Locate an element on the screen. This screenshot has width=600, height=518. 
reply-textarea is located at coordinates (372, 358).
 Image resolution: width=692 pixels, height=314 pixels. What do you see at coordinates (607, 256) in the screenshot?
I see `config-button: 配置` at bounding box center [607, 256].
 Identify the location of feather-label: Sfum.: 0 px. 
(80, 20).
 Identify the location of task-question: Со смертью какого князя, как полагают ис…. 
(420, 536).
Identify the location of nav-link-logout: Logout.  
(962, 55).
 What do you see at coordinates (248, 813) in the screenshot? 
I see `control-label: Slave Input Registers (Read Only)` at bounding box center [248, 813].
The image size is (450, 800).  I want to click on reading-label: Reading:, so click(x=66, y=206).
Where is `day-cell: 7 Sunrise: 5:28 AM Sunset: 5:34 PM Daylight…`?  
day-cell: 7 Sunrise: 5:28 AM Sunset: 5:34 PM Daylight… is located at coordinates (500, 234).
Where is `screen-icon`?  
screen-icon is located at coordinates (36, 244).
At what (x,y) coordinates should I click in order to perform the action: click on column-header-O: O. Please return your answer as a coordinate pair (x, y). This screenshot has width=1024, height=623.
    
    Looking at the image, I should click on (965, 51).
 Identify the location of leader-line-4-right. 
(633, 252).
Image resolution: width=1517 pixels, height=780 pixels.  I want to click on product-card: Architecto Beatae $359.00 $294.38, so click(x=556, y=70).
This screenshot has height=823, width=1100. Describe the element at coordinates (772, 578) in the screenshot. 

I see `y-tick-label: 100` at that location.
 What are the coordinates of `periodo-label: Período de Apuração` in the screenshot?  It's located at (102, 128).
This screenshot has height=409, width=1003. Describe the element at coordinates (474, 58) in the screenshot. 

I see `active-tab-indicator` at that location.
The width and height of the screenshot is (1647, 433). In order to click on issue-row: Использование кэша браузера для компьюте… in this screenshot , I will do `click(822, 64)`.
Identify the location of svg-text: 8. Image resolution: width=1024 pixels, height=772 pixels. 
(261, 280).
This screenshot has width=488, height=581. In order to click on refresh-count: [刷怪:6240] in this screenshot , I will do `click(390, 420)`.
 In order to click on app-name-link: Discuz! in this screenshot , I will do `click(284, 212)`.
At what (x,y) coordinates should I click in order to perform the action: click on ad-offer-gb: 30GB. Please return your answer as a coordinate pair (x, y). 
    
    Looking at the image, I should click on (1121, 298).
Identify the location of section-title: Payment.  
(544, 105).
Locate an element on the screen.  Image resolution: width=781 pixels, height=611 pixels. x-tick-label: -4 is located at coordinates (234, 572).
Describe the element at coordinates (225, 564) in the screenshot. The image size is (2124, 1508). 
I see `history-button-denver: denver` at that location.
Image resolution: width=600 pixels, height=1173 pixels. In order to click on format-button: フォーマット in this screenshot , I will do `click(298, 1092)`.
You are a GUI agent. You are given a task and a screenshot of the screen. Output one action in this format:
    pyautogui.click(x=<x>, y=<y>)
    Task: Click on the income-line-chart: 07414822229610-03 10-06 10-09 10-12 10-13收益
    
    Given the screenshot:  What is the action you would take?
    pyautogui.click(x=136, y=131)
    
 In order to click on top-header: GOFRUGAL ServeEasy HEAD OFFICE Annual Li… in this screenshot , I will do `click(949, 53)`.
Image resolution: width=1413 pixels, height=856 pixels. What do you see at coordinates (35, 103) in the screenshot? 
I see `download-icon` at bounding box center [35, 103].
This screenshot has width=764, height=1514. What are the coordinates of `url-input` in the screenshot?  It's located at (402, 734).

============

◆ **WORK ITEM**
Set out the material above as a Markdown table with two columns, Row and Line, giving each nonblank line its own row with a sequential number.

◆ **ANSWER TO THIS EXERCISE**
| Row | Line |
|---|---|
| 1 | Locate an element on the screen. This screenshot has width=600, height=518.  |
| 2 | reply-textarea is located at coordinates (372, 358). |
| 3 |  Image resolution: width=692 pixels, height=314 pixels. What do you see at coordinates (607, 256) in the screenshot? |
| 4 | I see `config-button: 配置` at bounding box center [607, 256]. |
| 5 |  Identify the location of feather-label: Sfum.: 0 px.  |
| 6 | (80, 20). |
| 7 |  Identify the location of task-question: Со смертью какого князя, как полагают ис….  |
| 8 | (420, 536). |
| 9 | Identify the location of nav-link-logout: Logout.   |
| 10 | (962, 55). |
| 11 |  What do you see at coordinates (248, 813) in the screenshot?  |
| 12 | I see `control-label: Slave Input Registers (Read Only)` at bounding box center [248, 813]. |
| 13 | The image size is (450, 800).  I want to click on reading-label: Reading:, so click(x=66, y=206). |
| 14 | Where is `day-cell: 7 Sunrise: 5:28 AM Sunset: 5:34 PM Daylight…`?   |
| 15 | day-cell: 7 Sunrise: 5:28 AM Sunset: 5:34 PM Daylight… is located at coordinates (500, 234). |
| 16 | Where is `screen-icon`?   |
| 17 | screen-icon is located at coordinates (36, 244). |
| 18 | At what (x,y) coordinates should I click in order to perform the action: click on column-header-O: O. Please return your answer as a coordinate pair (x, y). This screenshot has width=1024, height=623. |
| 19 |     Looking at the image, I should click on (965, 51). |
| 20 |  Identify the location of leader-line-4-right.  |
| 21 | (633, 252). |
| 22 | Image resolution: width=1517 pixels, height=780 pixels.  I want to click on product-card: Architecto Beatae $359.00 $294.38, so click(x=556, y=70). |
| 23 | This screenshot has height=823, width=1100. Describe the element at coordinates (772, 578) in the screenshot.  |
| 24 | I see `y-tick-label: 100` at that location. |
| 25 |  What are the coordinates of `periodo-label: Período de Apuração` in the screenshot?  It's located at (102, 128). |
| 26 | This screenshot has height=409, width=1003. Describe the element at coordinates (474, 58) in the screenshot.  |
| 27 | I see `active-tab-indicator` at that location. |
| 28 | The width and height of the screenshot is (1647, 433). In order to click on issue-row: Использование кэша браузера для компьюте… in this screenshot , I will do `click(822, 64)`. |
| 29 | Identify the location of svg-text: 8. Image resolution: width=1024 pixels, height=772 pixels.  |
| 30 | (261, 280). |
| 31 | This screenshot has width=488, height=581. In order to click on refresh-count: [刷怪:6240] in this screenshot , I will do `click(390, 420)`. |
| 32 |  In order to click on app-name-link: Discuz! in this screenshot , I will do `click(284, 212)`. |
| 33 | At what (x,y) coordinates should I click in order to perform the action: click on ad-offer-gb: 30GB. Please return your answer as a coordinate pair (x, y).  |
| 34 |     Looking at the image, I should click on (1121, 298). |
| 35 | Identify the location of section-title: Payment.   |
| 36 | (544, 105). |
| 37 | Locate an element on the screen.  Image resolution: width=781 pixels, height=611 pixels. x-tick-label: -4 is located at coordinates (234, 572). |
| 38 | Describe the element at coordinates (225, 564) in the screenshot. The image size is (2124, 1508).  |
| 39 | I see `history-button-denver: denver` at that location. |
| 40 | Image resolution: width=600 pixels, height=1173 pixels. In order to click on format-button: フォーマット in this screenshot , I will do `click(298, 1092)`. |
| 41 | You are a GUI agent. You are given a task and a screenshot of the screen. Output one action in this format: |
| 42 |     pyautogui.click(x=<x>, y=<y>) |
| 43 |     Task: Click on the income-line-chart: 07414822229610-03 10-06 10-09 10-12 10-13收益 |
| 44 |     Given the screenshot:  What is the action you would take? |
| 45 |     pyautogui.click(x=136, y=131) |
| 46 |  In order to click on top-header: GOFRUGAL ServeEasy HEAD OFFICE Annual Li… in this screenshot , I will do `click(949, 53)`. |
| 47 | Image resolution: width=1413 pixels, height=856 pixels. What do you see at coordinates (35, 103) in the screenshot?  |
| 48 | I see `download-icon` at bounding box center [35, 103]. |
| 49 | This screenshot has width=764, height=1514. What are the coordinates of `url-input` in the screenshot?  It's located at (402, 734). |